Extracted entries:
---+---
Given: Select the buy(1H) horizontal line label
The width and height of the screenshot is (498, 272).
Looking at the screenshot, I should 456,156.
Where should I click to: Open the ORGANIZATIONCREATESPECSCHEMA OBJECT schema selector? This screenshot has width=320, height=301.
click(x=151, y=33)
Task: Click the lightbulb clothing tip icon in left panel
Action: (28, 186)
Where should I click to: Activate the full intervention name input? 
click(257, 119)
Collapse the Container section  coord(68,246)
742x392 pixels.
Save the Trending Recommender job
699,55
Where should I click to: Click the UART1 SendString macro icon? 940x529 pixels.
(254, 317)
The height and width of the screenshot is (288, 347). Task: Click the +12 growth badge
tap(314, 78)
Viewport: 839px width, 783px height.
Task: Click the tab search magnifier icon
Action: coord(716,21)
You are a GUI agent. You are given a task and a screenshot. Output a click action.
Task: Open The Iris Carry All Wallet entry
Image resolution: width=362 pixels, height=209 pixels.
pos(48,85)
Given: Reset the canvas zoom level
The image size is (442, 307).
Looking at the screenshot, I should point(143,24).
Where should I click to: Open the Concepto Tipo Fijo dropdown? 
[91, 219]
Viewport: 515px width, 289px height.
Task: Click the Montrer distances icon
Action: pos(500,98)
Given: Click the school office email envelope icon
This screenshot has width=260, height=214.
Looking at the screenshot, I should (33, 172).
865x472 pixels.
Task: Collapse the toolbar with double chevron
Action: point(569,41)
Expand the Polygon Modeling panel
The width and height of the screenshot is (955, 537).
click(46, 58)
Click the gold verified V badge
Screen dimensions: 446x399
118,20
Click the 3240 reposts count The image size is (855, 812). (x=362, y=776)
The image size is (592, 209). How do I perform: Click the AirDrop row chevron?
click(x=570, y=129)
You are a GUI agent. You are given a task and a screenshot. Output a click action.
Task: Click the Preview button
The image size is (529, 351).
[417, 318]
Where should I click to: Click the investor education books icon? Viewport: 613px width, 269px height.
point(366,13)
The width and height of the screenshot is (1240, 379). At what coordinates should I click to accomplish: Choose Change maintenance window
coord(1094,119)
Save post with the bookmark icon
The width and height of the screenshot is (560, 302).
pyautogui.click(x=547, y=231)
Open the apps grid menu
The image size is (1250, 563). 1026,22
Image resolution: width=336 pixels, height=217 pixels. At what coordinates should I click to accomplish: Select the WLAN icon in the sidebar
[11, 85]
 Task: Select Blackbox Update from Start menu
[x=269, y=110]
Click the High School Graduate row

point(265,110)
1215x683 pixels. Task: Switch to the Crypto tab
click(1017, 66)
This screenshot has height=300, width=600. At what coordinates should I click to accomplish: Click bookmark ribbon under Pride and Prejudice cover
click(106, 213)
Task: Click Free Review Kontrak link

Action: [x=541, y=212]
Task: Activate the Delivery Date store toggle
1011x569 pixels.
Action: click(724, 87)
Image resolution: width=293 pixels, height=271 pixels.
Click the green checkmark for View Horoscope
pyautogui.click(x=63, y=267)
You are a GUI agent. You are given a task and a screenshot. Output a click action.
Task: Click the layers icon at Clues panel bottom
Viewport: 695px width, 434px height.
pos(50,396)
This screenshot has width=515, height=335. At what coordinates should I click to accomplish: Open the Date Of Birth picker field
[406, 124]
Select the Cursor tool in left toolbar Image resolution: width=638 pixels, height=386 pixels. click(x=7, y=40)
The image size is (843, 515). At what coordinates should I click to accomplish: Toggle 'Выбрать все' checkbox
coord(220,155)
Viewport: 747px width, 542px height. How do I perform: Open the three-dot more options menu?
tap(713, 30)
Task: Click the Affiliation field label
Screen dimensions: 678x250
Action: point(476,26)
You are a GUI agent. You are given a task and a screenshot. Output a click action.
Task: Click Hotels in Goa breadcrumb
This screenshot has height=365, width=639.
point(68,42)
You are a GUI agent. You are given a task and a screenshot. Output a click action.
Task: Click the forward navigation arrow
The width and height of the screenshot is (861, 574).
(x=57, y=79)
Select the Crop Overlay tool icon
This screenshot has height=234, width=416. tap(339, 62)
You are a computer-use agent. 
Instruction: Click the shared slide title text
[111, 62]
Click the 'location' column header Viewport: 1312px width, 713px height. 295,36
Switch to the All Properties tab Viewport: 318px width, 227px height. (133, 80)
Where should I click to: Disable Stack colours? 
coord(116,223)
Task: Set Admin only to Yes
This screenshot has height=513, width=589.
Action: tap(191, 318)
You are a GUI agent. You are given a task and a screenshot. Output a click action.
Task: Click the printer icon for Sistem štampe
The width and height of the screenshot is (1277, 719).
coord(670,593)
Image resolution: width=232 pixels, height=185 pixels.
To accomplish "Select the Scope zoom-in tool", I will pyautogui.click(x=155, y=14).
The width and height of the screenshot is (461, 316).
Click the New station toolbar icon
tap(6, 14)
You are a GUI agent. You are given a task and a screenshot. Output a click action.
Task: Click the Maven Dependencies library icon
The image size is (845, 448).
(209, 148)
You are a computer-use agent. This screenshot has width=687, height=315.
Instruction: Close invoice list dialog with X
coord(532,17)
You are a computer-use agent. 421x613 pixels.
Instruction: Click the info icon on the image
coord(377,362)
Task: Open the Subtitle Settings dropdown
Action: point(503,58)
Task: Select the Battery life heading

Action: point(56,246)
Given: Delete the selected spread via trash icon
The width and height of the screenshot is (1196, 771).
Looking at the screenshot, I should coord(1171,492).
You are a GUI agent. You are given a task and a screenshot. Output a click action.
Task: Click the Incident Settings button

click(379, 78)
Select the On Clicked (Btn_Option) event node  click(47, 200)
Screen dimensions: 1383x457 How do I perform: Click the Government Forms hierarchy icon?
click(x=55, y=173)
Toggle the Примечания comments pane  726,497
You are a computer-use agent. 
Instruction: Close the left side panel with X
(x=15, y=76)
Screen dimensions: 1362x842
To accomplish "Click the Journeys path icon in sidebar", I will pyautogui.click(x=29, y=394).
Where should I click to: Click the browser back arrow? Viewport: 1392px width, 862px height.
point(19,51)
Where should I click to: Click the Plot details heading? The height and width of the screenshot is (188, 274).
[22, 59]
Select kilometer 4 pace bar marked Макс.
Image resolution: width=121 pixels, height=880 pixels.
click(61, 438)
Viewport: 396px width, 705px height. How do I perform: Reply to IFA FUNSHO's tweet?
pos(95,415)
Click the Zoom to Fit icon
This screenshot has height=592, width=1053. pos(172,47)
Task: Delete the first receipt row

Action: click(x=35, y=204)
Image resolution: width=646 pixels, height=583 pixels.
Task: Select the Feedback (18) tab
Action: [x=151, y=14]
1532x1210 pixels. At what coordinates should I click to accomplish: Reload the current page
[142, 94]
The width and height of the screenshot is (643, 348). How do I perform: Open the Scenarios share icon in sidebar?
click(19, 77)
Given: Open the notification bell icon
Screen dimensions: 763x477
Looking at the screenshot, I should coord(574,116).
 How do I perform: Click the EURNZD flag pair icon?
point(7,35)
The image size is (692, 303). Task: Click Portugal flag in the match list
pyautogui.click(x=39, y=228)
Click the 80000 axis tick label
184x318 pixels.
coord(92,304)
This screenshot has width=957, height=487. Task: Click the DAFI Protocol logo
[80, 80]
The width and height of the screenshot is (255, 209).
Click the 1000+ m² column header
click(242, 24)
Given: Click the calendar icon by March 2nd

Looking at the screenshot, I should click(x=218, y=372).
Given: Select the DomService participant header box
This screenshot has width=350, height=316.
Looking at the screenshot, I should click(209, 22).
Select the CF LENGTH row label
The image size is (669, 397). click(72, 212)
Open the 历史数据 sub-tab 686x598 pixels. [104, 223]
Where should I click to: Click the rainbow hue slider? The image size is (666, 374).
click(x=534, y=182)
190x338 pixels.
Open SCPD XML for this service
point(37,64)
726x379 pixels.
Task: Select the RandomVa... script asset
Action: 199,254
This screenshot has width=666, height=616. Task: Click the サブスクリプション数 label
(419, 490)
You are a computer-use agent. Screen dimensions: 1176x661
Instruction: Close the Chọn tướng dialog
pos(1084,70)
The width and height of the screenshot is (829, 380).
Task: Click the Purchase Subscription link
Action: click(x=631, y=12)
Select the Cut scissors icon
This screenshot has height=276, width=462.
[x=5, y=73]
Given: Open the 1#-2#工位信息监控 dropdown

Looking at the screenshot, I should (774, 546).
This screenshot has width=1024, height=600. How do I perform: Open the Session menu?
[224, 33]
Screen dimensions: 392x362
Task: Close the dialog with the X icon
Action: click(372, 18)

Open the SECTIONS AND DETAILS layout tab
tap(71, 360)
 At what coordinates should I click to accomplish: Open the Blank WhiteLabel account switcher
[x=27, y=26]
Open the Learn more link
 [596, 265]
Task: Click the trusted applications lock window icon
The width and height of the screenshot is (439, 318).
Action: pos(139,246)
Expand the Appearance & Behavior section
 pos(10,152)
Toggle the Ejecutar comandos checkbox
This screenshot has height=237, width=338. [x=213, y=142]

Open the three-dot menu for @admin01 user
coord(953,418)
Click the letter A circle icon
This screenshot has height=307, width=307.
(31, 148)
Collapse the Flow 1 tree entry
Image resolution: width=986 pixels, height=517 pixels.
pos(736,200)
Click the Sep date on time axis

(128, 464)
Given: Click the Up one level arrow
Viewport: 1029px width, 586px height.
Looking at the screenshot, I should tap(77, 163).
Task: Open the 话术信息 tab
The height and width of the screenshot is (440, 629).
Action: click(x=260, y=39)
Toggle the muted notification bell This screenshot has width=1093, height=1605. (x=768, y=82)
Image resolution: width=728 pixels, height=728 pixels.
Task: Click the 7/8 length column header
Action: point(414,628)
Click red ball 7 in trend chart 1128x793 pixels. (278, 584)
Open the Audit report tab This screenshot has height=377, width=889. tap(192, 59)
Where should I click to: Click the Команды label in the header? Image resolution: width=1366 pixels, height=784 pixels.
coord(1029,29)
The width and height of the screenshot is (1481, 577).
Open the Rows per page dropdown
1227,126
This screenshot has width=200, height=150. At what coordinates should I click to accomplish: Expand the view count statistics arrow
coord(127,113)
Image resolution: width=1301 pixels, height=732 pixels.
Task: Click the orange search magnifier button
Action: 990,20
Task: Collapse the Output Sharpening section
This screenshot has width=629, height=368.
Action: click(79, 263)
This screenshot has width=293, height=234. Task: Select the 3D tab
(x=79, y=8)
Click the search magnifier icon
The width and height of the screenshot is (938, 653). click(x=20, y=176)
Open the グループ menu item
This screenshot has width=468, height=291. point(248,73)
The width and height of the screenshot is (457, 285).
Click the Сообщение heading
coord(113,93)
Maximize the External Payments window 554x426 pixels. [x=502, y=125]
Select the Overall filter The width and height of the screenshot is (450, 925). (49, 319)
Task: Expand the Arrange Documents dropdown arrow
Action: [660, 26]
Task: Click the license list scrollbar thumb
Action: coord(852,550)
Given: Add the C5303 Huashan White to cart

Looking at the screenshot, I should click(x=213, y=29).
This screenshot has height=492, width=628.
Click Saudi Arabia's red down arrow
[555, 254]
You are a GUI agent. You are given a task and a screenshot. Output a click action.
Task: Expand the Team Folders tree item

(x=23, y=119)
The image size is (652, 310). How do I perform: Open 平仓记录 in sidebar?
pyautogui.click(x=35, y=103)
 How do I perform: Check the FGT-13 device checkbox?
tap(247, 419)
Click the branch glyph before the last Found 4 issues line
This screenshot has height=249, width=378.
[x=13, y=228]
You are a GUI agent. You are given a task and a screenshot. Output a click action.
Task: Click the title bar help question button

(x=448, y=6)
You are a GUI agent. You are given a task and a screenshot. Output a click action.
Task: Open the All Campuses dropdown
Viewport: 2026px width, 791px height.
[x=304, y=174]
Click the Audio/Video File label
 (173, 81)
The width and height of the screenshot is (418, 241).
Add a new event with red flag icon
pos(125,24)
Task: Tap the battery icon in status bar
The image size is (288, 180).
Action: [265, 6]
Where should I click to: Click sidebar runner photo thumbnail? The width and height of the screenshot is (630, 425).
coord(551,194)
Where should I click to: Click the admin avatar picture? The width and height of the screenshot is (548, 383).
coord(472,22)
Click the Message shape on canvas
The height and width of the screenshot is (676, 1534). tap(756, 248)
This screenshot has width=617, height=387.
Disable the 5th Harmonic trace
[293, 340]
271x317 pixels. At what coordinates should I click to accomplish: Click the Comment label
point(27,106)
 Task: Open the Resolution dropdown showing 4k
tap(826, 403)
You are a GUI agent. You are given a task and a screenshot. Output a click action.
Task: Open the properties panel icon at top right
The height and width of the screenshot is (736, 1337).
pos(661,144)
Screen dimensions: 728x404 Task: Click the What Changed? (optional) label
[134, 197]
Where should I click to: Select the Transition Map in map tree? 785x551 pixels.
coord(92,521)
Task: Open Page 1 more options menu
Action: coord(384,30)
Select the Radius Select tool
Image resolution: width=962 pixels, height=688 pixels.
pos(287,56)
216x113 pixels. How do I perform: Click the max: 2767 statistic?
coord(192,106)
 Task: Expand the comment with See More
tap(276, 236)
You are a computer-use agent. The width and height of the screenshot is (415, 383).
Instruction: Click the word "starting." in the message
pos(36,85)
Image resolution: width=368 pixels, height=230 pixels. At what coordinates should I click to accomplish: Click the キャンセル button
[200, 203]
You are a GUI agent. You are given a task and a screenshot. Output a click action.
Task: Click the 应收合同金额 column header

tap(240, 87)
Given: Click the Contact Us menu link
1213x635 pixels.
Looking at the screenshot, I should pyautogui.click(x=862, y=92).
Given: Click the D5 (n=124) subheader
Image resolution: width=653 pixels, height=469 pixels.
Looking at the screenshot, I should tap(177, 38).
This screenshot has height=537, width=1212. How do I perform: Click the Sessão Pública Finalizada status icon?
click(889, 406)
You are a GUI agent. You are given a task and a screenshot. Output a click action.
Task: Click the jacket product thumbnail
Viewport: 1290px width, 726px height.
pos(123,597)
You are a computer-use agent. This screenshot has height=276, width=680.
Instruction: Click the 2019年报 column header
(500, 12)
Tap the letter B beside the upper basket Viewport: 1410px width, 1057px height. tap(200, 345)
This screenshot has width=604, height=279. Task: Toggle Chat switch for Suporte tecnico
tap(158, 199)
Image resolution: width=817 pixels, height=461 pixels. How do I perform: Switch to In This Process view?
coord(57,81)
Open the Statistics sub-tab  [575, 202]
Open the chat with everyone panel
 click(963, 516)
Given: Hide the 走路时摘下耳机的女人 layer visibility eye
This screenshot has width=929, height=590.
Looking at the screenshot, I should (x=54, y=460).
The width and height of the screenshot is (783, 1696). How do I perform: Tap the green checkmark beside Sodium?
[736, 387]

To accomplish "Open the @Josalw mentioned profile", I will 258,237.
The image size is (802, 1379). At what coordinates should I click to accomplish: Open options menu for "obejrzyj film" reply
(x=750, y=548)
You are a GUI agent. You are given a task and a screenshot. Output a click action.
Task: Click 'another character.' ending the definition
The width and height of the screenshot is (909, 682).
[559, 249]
---+---
Your instructions: Considering the records above, count the lines where the string "will" occurs and return that number alone.

Response area: 3